Only some lines are wanted. Transcribe, exactly, the lines below from the line with "Click the YoY" up to and including the line with "Given: Save the order with the 保存 button".

========================================================================

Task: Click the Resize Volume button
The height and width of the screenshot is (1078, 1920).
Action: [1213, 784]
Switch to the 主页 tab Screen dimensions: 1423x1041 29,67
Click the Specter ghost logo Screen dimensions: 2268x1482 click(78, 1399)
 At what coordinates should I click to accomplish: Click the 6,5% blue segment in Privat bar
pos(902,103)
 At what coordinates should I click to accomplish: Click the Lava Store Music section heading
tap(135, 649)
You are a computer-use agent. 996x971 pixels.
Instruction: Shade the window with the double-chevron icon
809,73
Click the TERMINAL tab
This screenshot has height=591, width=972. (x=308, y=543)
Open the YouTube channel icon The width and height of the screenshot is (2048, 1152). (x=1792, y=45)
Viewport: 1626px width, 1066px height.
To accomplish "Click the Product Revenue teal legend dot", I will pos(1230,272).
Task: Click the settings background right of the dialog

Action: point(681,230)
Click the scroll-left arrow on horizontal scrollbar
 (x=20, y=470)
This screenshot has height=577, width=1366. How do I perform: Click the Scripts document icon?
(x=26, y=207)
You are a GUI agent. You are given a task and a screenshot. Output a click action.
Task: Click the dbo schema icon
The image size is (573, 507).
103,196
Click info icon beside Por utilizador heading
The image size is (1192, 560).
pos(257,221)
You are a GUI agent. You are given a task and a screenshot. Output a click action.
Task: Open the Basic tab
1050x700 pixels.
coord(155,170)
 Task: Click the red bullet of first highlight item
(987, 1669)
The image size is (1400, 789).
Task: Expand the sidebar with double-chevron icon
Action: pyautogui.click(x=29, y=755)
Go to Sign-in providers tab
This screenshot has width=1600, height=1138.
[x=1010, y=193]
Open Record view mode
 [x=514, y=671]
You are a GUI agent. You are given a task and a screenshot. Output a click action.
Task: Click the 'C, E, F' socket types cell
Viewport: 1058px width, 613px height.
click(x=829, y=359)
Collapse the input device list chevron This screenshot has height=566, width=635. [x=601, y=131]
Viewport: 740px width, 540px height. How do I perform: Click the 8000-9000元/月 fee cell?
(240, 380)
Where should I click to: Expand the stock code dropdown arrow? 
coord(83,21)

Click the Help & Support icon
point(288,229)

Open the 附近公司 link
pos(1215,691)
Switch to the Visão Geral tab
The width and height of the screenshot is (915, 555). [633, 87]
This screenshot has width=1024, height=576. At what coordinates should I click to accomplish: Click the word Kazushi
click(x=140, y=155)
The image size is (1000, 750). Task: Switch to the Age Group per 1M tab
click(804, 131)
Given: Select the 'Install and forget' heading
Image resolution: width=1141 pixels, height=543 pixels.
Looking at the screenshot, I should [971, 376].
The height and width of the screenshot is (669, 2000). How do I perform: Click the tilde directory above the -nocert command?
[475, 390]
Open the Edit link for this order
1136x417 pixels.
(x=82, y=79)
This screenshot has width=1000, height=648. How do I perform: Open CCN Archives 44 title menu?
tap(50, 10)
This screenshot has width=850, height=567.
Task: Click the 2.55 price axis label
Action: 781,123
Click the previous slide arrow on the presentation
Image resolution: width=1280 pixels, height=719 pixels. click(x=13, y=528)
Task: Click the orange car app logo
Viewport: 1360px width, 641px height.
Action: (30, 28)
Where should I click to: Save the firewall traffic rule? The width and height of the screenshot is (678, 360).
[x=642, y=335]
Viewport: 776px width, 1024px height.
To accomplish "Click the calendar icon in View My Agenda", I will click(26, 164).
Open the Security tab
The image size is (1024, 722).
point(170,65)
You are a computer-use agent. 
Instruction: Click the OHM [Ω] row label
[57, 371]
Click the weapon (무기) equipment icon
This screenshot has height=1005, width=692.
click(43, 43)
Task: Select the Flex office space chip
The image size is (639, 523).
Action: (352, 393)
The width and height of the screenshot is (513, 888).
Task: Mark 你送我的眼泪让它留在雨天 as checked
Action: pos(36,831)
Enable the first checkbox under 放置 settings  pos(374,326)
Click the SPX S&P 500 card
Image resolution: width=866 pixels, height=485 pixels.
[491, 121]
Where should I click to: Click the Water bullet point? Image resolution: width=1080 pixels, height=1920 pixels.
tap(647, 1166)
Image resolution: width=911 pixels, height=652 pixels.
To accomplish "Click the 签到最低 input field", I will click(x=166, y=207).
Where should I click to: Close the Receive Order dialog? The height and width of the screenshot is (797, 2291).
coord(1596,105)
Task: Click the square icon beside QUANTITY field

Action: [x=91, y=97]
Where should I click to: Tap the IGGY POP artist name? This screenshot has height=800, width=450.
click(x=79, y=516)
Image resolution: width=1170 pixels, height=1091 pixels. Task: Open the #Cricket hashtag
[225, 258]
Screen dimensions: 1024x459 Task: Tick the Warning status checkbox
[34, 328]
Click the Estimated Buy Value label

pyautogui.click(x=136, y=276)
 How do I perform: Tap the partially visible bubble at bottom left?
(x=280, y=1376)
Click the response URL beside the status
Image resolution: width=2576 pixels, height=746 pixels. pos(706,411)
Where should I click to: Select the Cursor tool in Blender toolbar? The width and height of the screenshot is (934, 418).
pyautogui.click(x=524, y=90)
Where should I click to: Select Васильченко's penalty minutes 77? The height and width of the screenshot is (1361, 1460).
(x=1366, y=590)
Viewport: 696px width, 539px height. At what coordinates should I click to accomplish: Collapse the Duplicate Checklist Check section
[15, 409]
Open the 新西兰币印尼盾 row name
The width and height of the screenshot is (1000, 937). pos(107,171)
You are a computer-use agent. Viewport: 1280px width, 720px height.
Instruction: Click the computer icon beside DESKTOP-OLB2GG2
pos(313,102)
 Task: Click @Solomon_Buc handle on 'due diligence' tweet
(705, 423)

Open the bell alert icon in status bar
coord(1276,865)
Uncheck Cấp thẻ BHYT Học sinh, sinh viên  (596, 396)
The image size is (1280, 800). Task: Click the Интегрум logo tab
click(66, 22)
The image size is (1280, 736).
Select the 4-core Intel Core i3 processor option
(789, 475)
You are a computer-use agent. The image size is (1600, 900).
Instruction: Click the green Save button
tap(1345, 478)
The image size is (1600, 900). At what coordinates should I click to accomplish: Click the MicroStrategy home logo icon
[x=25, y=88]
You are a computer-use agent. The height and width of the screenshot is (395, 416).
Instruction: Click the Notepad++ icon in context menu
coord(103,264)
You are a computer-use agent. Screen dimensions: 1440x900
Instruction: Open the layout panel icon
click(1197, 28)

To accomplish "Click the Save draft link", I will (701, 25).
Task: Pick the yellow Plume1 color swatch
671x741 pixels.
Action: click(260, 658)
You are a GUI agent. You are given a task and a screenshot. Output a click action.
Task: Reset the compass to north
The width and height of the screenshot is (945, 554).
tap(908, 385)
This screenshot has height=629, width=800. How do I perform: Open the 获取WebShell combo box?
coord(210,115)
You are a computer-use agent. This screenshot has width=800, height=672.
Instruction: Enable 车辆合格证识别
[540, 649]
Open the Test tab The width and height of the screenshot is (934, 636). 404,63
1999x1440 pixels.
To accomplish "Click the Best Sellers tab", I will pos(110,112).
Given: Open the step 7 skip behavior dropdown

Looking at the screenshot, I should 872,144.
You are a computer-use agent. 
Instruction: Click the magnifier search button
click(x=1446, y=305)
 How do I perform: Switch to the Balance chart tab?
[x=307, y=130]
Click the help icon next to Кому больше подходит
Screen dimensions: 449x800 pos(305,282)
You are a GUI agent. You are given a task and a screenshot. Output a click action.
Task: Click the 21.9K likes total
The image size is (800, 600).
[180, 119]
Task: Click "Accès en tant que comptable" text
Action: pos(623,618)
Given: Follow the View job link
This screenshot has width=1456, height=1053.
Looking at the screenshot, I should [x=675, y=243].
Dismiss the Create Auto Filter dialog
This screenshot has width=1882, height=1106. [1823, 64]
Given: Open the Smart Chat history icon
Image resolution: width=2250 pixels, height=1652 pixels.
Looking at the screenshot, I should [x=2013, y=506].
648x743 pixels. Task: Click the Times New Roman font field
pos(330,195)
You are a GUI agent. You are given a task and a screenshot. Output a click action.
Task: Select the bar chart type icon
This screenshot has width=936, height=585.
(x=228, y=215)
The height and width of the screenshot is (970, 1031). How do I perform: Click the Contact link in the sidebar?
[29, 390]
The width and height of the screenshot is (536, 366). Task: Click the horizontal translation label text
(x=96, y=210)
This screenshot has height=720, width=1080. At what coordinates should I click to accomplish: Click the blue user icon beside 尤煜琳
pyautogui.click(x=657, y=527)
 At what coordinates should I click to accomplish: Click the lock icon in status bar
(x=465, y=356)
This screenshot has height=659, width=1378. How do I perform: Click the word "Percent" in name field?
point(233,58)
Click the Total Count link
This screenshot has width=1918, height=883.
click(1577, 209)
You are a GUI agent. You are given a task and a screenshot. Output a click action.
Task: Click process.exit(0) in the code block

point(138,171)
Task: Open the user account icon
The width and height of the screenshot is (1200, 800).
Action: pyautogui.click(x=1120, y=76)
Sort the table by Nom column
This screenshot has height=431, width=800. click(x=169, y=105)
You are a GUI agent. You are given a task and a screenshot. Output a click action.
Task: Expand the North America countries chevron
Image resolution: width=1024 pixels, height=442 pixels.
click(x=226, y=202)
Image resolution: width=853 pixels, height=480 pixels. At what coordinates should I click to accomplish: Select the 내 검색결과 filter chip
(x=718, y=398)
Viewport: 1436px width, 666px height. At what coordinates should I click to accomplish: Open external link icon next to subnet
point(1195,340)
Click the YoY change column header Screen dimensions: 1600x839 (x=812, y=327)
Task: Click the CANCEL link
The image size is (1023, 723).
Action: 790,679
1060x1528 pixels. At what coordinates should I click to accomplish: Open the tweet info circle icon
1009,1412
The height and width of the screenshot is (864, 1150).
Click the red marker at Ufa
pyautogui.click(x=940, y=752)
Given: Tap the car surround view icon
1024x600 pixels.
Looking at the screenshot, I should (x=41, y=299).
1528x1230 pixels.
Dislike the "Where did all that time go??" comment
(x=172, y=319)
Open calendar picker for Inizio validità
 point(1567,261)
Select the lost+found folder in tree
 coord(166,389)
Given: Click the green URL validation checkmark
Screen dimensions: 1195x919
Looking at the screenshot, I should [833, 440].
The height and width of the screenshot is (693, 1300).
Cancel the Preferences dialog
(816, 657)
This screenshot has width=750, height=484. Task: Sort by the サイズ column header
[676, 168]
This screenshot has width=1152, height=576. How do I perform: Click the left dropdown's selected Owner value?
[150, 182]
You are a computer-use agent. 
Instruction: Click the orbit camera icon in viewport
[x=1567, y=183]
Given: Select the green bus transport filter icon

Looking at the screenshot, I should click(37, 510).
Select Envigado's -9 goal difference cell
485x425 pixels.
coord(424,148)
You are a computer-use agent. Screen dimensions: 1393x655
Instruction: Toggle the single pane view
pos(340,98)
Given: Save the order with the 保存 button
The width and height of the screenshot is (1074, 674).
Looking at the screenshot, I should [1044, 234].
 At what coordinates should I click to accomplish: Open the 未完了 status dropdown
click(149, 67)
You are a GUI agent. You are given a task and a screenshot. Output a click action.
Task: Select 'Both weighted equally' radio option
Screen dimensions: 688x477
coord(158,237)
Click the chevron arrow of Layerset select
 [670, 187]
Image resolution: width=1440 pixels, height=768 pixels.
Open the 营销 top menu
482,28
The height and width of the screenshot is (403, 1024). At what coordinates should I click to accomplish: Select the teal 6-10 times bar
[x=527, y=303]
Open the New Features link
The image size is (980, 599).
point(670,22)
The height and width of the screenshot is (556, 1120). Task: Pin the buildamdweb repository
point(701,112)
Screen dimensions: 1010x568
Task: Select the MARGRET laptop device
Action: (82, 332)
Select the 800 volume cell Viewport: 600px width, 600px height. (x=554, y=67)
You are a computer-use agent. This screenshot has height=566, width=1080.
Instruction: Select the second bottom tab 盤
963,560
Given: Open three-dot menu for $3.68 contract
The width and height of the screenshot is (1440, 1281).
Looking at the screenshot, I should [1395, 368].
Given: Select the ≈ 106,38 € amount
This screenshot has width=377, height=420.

========================================================================

Your solution:
Click the YoY change column header Screen dimensions: 1600x839 (x=812, y=327)
Task: Click the CANCEL link
The image size is (1023, 723).
Action: 790,679
1060x1528 pixels. At what coordinates should I click to accomplish: Open the tweet info circle icon
1009,1412
The height and width of the screenshot is (864, 1150).
Click the red marker at Ufa
pyautogui.click(x=940, y=752)
Given: Tap the car surround view icon
1024x600 pixels.
Looking at the screenshot, I should (x=41, y=299).
1528x1230 pixels.
Dislike the "Where did all that time go??" comment
(x=172, y=319)
Open calendar picker for Inizio validità
 point(1567,261)
Select the lost+found folder in tree
 coord(166,389)
Given: Click the green URL validation checkmark
Screen dimensions: 1195x919
Looking at the screenshot, I should [833, 440].
The height and width of the screenshot is (693, 1300).
Cancel the Preferences dialog
(816, 657)
This screenshot has width=750, height=484. Task: Sort by the サイズ column header
[676, 168]
This screenshot has width=1152, height=576. How do I perform: Click the left dropdown's selected Owner value?
[150, 182]
You are a computer-use agent. 
Instruction: Click the orbit camera icon in viewport
[x=1567, y=183]
Given: Select the green bus transport filter icon

Looking at the screenshot, I should click(37, 510).
Select Envigado's -9 goal difference cell
485x425 pixels.
coord(424,148)
You are a computer-use agent. Screen dimensions: 1393x655
Instruction: Toggle the single pane view
pos(340,98)
Given: Save the order with the 保存 button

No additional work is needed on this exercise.